Um dos serviços de consultoria oferecido por ela foi prestado ao Careca do INSS, que chegou a lhe repassar R$ 1,5 milhão em cinco parcelas de cerca de R$ 300 mil pagas entre 2024 e 2025.

Segundo as investigações da PF, Antunes estava tentando fechar um contrato milionário com o Ministério da Saúde para o fornecimento de medicamentos à base de cannabis no Sistema Único de Saúde (SUS). O convênio, contudo, não foi assinado.

O site Metrópoles revelou que Berger era o vínculo de Roberta com o Ministério da Saúde, na época em que trabalhava na pasta. O site também mostrou que que 6 de novembro de 2024, Careca do INSS encaminha uma mensagem a um contato dizendo: “Berger já está com aquela orientação em mãos”, diz o texto repassado pelo lobista.

Preocupação

Após a abertura de três inquéritos para apurar suspeitas de tráfico de influência envolvendo Lulinha e a revelação de que Roberta fez repasses a Marcola, o entorno presidencial tem buscado se antecipar a eventuais novas crises relacionadas ao caso. De acordo com um auxiliar do presidente, a empresária era próxima de petistas e integrantes do governo. Ela chegou a ser candidata a deputada estadual em São Paulo pelo PT em 2018.

Além da relação de amizade de Roberta com Lulinha, Marcola admitiu ter recebido repasses da empresária a título de um empréstimo pessoal. Em nota, ele disse que pagou R$ 249 mil a ela, mas sem dizer se esse era o valor total do que havia recebido. Chefe de gabinete de Lula entre 2023 e 21 de julho, ele deixou a coordenação da campanha na semana passada para se dedicar à sua defesa.

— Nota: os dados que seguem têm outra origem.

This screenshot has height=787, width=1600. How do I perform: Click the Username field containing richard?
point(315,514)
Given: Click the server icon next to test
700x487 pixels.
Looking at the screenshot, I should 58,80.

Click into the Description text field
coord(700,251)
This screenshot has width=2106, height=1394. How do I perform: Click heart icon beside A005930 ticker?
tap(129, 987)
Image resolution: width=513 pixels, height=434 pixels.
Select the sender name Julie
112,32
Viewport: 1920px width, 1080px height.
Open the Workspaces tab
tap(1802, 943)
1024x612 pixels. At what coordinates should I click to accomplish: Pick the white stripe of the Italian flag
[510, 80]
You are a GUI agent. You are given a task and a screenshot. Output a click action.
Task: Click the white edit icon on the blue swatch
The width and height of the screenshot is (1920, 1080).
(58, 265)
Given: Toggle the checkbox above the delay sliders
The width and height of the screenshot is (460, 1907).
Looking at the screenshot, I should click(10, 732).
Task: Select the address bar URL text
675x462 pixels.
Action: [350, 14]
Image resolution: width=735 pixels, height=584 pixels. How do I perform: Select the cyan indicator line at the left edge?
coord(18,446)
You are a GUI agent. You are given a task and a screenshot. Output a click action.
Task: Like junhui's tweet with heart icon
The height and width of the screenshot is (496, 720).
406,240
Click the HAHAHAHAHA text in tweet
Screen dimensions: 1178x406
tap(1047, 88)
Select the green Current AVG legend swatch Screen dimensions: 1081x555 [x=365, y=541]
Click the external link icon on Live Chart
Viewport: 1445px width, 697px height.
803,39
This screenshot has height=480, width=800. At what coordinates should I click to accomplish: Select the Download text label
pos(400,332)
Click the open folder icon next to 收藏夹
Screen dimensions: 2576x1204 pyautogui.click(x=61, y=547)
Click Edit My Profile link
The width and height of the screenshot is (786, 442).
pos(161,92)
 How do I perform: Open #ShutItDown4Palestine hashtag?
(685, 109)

Berger, por sua vez, ocupa a chefia do Gabinete Adjunto de Gestão Interna, cargo que integra o Gabinete Pessoal da Presidência da República. Antes, foi secretário-executivo do Ministério da Saúde, na gestão da ministra Nísia Trindade. Berger passou a ocupar uma posição no Palácio do Planalto a convite de Lula, a partir de março de 2025. Berger trabalhou com Lula na Presidência da República no primeiro e segundo mandatos do petista.